Missing NVME drives due to PCIe link initialization error
Applies to
- AFF A250
- 9.13.1P1
Issue
- Node lost access to all internal NVMe drives due to PCIe link initialization error
[Node-02: kernel: nvme.link.error:error]: PCIe link initialization error for NVMe SSD in slot 7.
[Node-02: kernel: nvme.link.error:error]: PCIe link initialization error for NVMe SSD in slot 14.
[Node-02: kernel: nvme.link.error:error]: PCIe link initialization error for NVMe SSD in slot 20.
[Node-02: kernel: nvme.link.error:error]: PCIe link initialization error for NVMe SSD in slot 12.

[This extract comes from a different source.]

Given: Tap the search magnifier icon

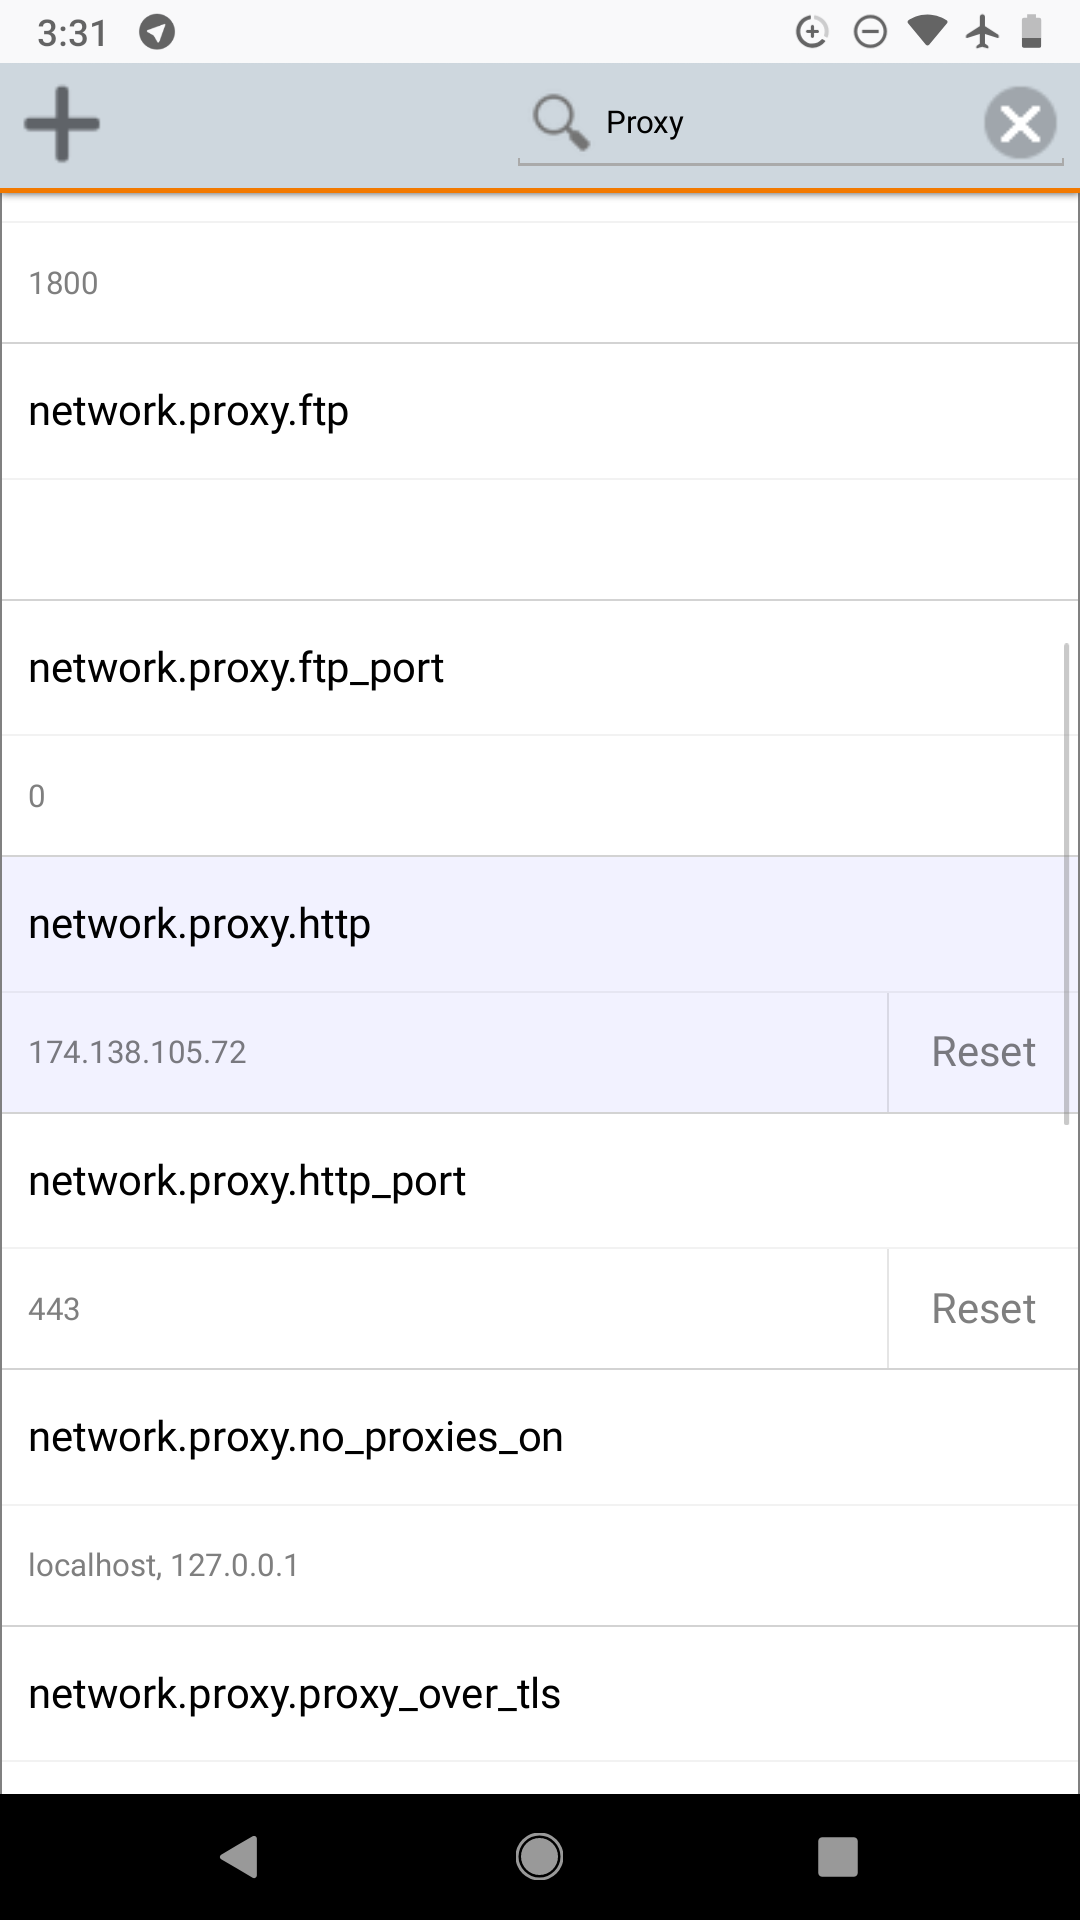Looking at the screenshot, I should point(559,123).
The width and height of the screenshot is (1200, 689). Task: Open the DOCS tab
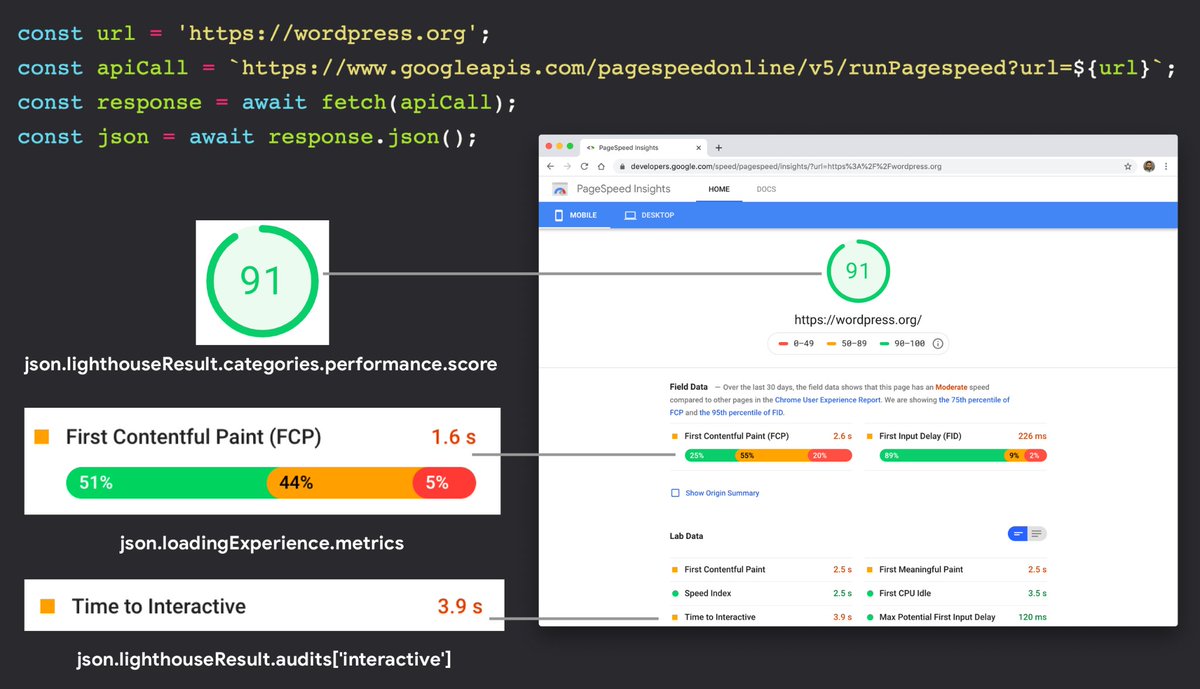pyautogui.click(x=766, y=190)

- Cluster reports multiple disk missing alert
[Node-02: SKL cerror: pcie.stealth.errors:debug]: params: {'pcie_errors': 'IIO1: RPT(22,0,0): PLX PCIE 9797 switch on Controller, Br[9797](24,0,0): RcvErr(P0(1),P1(1),P2(1),P3(1)), Br[9797](24,4,0): RcvErr(P5(1),P6(1)), Br[9797](24,8,0):
[Node-02: config_failed_disk: callhome.disks.missing:error]: Call home for MULTIPLE DISKS MISSING
- Aggregates created by the disks in shelf 0 goes offline
Aggregate aggr1_Node_02 (online, raid_dp, mirror degraded, fast zeroed) (block checksums)

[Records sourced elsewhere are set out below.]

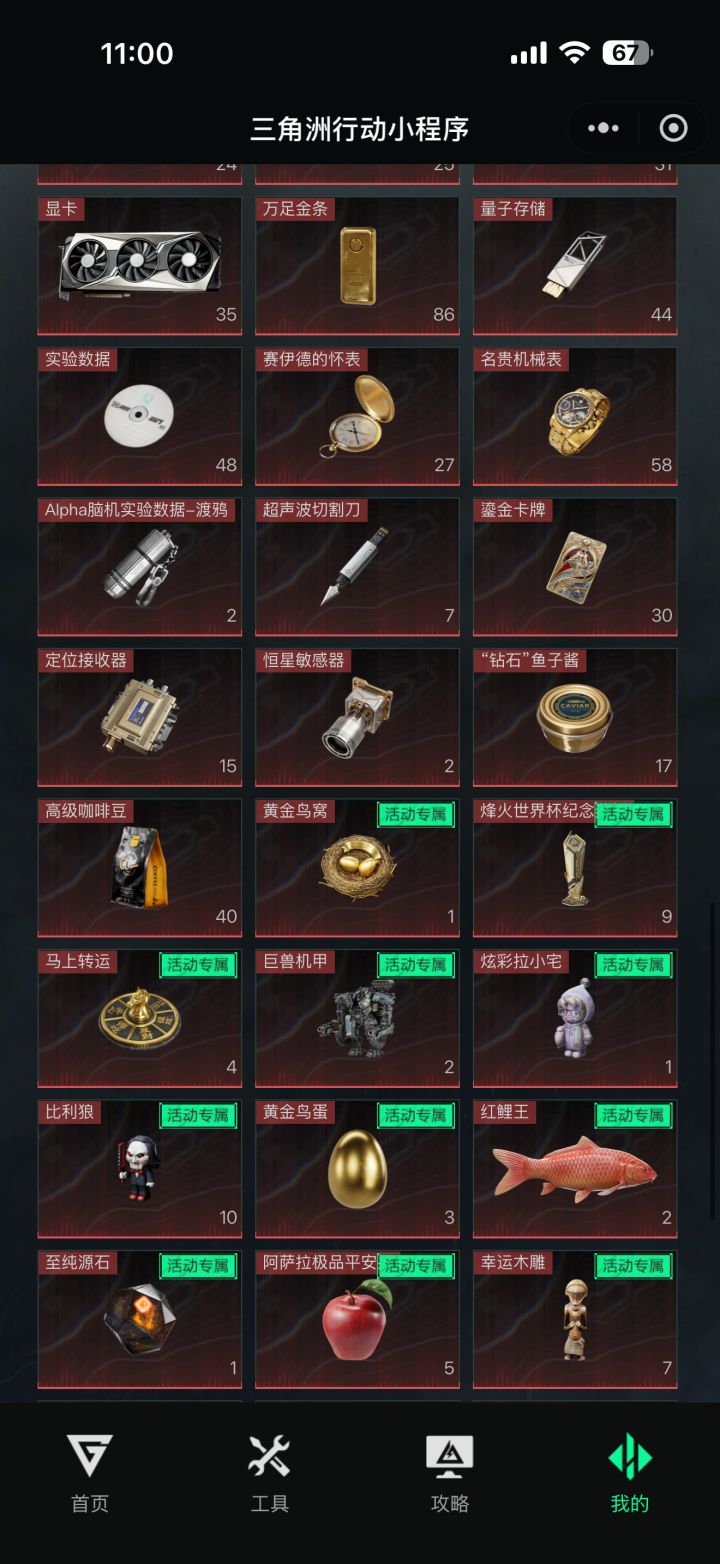Screen dimensions: 720x1564
Task: Select the 显卡 graphics card item
Action: click(x=140, y=265)
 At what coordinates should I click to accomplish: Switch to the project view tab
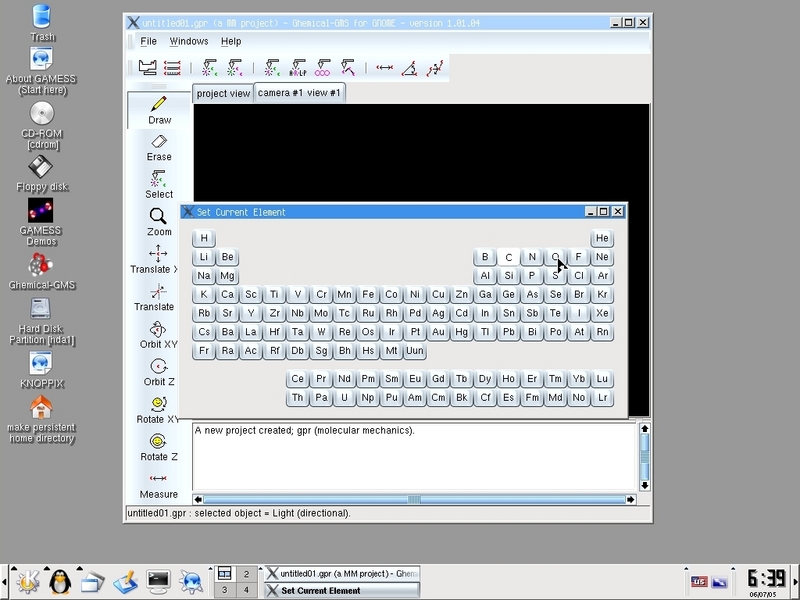[223, 93]
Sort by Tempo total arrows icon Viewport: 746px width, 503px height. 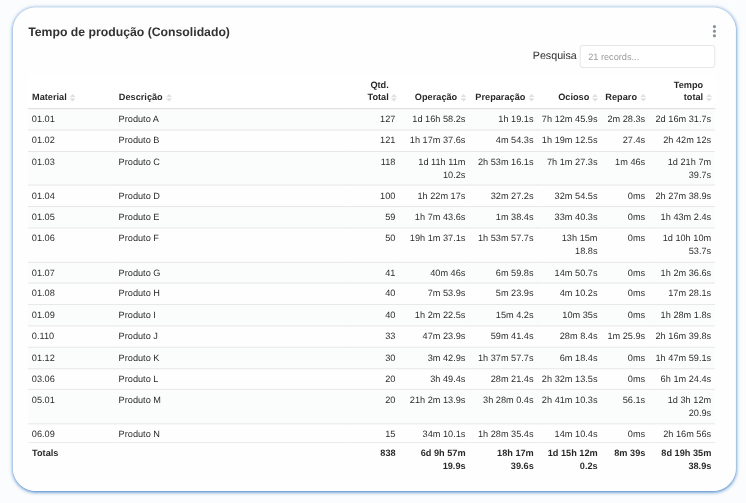[709, 98]
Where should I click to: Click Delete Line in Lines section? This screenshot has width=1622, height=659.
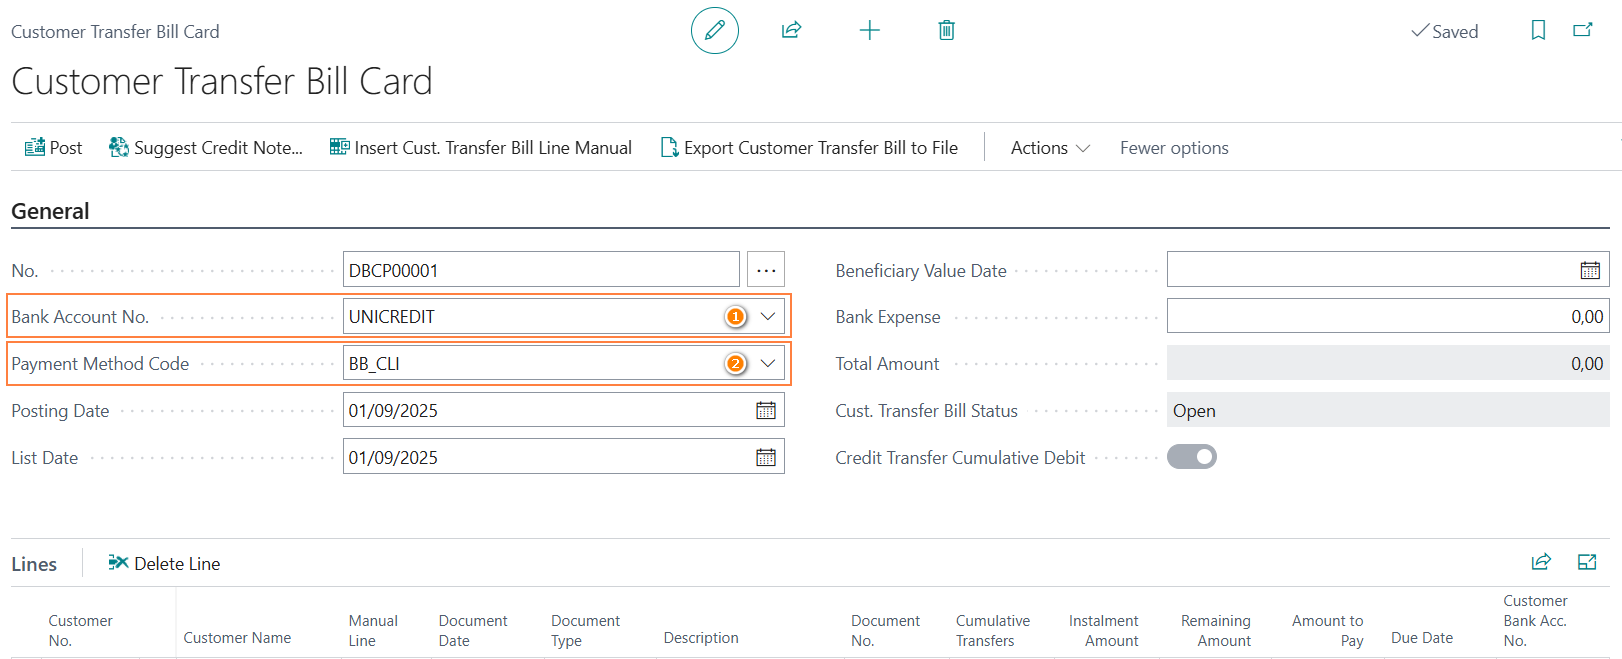165,563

Plex /aggr1_Node_02/plex0 (offline, failed, inactive, pool0)
RAID group /aggr1_Node_02/plex0/rg0 (partial)
RAID Disk Device HA SHELF BAY CHAN Pool Type RPM Used (MB/blks) Phys (MB/blks)
--------- ------ ------------- ---- ---- ---- ----- -------------- --------------
dparity FAILED N/A 883638/ -
parity FAILED N/A 883638/ -
data FAILED N/A 883638/ -
data FAILED N/A 883638/ -
data FAILED N/A 883638/ -
data FAILED N/A 883638/ -
data FAILED N/A 883638/ -
data FAILED N/A 883638/ -
data FAILED N/A 883638/ -
data FAILED N/A 883638/ -
data FAILED N/A 883638/ -
Raid group is missing 11 disks.
Aggregate aggr0_Node_02 (online, raid_dp, mirror degraded, fast zeroed) (block checksums)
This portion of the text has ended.